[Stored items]
┌──

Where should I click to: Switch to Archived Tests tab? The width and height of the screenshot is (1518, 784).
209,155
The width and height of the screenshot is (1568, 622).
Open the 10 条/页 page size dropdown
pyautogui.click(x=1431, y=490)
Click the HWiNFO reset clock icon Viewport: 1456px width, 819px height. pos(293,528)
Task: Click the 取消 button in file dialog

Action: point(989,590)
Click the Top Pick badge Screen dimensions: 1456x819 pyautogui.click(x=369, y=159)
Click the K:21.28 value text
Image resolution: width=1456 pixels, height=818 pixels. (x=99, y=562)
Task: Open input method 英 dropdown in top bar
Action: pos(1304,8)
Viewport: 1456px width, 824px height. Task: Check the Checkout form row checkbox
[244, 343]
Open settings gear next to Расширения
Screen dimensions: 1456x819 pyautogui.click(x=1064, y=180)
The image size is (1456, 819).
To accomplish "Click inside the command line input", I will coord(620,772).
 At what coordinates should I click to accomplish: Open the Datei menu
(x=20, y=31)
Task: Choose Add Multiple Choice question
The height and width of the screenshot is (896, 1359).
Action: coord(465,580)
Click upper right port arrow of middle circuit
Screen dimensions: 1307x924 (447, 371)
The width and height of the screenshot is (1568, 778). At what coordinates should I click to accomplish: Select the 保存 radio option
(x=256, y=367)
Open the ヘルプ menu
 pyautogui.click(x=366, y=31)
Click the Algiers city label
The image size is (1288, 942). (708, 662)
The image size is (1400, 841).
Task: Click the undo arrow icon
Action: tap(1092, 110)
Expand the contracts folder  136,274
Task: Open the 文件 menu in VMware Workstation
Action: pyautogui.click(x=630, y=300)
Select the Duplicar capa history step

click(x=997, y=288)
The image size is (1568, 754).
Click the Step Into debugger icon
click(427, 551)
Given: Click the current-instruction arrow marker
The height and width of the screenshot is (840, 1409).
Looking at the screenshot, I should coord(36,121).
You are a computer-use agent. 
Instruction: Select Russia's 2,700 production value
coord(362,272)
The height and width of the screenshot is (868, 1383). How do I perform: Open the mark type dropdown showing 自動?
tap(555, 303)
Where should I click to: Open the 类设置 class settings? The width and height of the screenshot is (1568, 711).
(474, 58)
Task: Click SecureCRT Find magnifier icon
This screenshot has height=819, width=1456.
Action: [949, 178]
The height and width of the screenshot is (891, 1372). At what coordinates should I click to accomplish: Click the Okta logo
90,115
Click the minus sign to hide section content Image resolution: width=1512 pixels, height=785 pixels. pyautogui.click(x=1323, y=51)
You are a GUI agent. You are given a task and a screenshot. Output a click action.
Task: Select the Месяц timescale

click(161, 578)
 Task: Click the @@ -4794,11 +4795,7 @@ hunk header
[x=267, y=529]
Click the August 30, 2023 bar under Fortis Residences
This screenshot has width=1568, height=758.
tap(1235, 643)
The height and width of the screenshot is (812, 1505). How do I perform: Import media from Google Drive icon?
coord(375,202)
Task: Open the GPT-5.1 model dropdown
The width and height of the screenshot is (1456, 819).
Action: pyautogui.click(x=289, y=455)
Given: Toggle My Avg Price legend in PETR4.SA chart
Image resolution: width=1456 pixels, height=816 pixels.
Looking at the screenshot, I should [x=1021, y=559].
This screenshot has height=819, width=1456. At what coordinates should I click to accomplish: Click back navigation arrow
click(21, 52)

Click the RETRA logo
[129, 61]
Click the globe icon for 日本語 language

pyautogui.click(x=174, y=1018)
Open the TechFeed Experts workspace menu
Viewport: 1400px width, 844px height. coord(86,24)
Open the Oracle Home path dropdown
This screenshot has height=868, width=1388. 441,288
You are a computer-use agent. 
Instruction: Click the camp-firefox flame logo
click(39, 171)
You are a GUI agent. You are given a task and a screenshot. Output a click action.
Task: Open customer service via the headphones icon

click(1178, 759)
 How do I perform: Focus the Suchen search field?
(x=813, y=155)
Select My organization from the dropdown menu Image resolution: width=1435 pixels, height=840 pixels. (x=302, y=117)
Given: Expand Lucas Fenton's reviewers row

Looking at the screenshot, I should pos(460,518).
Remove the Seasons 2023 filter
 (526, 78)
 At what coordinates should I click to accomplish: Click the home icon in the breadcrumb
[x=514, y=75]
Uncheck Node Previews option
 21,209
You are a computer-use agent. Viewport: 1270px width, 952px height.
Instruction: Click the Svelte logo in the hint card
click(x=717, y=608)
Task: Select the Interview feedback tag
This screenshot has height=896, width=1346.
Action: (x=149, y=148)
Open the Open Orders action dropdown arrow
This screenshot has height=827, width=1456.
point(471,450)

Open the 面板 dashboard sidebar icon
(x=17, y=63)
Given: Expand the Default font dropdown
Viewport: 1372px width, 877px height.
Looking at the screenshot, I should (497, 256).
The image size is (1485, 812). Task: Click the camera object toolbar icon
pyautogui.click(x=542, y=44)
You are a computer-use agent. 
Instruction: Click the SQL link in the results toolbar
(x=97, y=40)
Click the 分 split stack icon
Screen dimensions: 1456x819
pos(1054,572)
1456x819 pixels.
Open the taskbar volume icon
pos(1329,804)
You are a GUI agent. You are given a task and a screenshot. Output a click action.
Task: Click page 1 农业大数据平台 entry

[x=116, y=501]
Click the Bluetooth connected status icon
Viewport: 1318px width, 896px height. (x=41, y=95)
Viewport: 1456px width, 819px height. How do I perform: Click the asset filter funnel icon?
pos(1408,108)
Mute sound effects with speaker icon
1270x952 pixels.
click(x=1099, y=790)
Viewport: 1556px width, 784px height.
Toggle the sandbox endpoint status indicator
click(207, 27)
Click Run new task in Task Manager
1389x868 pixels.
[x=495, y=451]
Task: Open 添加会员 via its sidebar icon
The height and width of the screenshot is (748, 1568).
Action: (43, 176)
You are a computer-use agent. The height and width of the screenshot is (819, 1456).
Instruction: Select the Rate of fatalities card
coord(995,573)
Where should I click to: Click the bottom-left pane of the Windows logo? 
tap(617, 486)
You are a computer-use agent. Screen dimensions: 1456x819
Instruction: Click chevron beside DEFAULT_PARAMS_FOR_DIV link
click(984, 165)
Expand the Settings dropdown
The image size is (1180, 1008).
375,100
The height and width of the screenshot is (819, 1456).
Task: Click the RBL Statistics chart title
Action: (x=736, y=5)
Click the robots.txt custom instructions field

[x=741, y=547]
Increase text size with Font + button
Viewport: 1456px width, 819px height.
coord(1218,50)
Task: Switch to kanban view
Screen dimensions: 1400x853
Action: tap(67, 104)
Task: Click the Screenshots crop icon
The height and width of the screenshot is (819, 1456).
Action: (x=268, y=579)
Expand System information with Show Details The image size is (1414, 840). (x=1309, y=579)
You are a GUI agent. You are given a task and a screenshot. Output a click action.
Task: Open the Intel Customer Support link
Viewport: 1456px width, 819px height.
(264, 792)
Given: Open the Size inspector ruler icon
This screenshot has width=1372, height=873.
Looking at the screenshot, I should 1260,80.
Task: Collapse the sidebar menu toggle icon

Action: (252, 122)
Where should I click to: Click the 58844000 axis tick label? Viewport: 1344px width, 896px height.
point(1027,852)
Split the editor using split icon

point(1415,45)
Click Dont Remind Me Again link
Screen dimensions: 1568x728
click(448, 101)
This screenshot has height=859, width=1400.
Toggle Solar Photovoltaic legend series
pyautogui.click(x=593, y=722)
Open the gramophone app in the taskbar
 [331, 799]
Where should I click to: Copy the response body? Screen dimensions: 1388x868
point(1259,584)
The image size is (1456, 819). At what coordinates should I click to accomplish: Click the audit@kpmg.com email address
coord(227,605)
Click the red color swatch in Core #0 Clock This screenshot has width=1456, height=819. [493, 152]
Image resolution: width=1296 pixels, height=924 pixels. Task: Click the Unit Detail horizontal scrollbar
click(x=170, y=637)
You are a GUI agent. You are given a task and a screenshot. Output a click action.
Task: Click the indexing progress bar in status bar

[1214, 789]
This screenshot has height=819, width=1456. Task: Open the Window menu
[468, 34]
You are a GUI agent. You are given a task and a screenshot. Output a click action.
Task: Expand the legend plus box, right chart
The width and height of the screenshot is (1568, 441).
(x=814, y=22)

└──

Extract the lines above, from the first one through the one containing "Click the HWiNFO", and return only those, unchanged.

Where should I click to: Switch to Archived Tests tab? The width and height of the screenshot is (1518, 784).
209,155
The width and height of the screenshot is (1568, 622).
Open the 10 条/页 page size dropdown
pyautogui.click(x=1431, y=490)
Click the HWiNFO reset clock icon Viewport: 1456px width, 819px height. pos(293,528)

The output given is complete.